AdCenter Advertisers Like Returns, Want More
Advertisers using Microsoft's adCenter are happy with the results they're seeing, but are getting impatient for more traffic.
Advertisers using Microsoft's adCenter are happy with the results they're seeing, but are getting impatient for more traffic.
While there’s certainly room to grow its traffic, Microsoft adCenter is becoming a favorite among search engine marketers.
A group of advertisers assembled for a roundtable discussion in Microsoft’s New York headquarters this week said they were happy with the results they’ve seen from adCenter so far, but all agreed they’d like to get more traffic, as long as the returns do not go down.
“We’re finding the traffic is very good traffic. It’s consistently performing in a way that allows us to increase our spend in search,” said David Hughes, CEO of The Search Agency. Hughes said that traffic is still not at the level of other search engines, but that his clients have seen as much as 400 percent growth in traffic on their campaigns since adCenter launched fully in May.
The improved targeting tools in adCenter bring the “marketing” to search engine marketing, which is often reduced to keyword bid management, said Bill Wise, CEO of Did-It. “In search, you always buy on averages. You buy keywords based on an average ROI. AdCenter allows us to break out of that,” Wise said. “Their technology, combined with the quality of their audience, has allowed us to better target and squeeze out a higher ROI.”
Adding demographic, geographic, and psychographic targeting, as Microsoft has done with adCenter, adds a level of sophistication that many marketers have been clamoring to take advantage of, Hughes said. Where Google, and soon Yahoo, will effectively punish marketers for crafting an ad that is not meant to be clicked on by much of the audience, Microsoft’s targeting allows the non-targeted audience to be removed from the equation, so the ad’s performance goes up and is not dropped in the results.
By narrowing down the ad buy to include an audience that tends to convert better and eliminating wasted ad spend, marketers are then able to put more of their budgets into additional keywords with Microsoft, or added buys elsewhere, said Steve Jacoby, EVP sales and marketing at Sendtraffic.
For example, some of the products for client Ronco, which markets its kitchen and home products largely through TV infomercials, are more likely to appeal to either men or women, or to certain age groups. By excluding the non-performing groups from its ad buys, Sendtraffic is often able to double the conversion rate at a lower cost.
In addition, instead of trying to experiment with messaging to eliminate segments of the audience that don’t convert well, marketers can do away with them through adCenter’s targeting capabilities, and spend more time and energy on crafting a message that will drive conversions from the target audience.
“If you don’t know who the person is, you can only market to the keyword. If you know who the person is, you can market to the person,” Hughes said.

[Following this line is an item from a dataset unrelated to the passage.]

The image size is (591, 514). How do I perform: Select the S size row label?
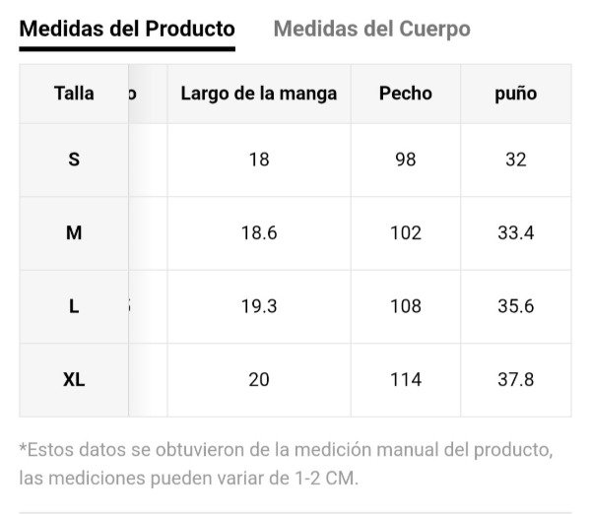point(74,160)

That improved ROI is becoming essential in a marketing landscape of rising keyword prices, and slowing query growth, Wise said. “Every marketer manages to a metric, and they all hit a point of diminishing returns. Now it’s about segmentation, finding pockets of efficiency and finding scale in those areas,” he said.
To its credit, Microsoft is being very deliberate about expanding adCenter’s traffic, in order to ensure the product is well built and different from competitors, Wise said.
“Microsoft is being very patient,” he said. “I get on their case because I feel like they’re holding back. It seems like Microsoft’s media properties alone could lead to four times the traffic volume.”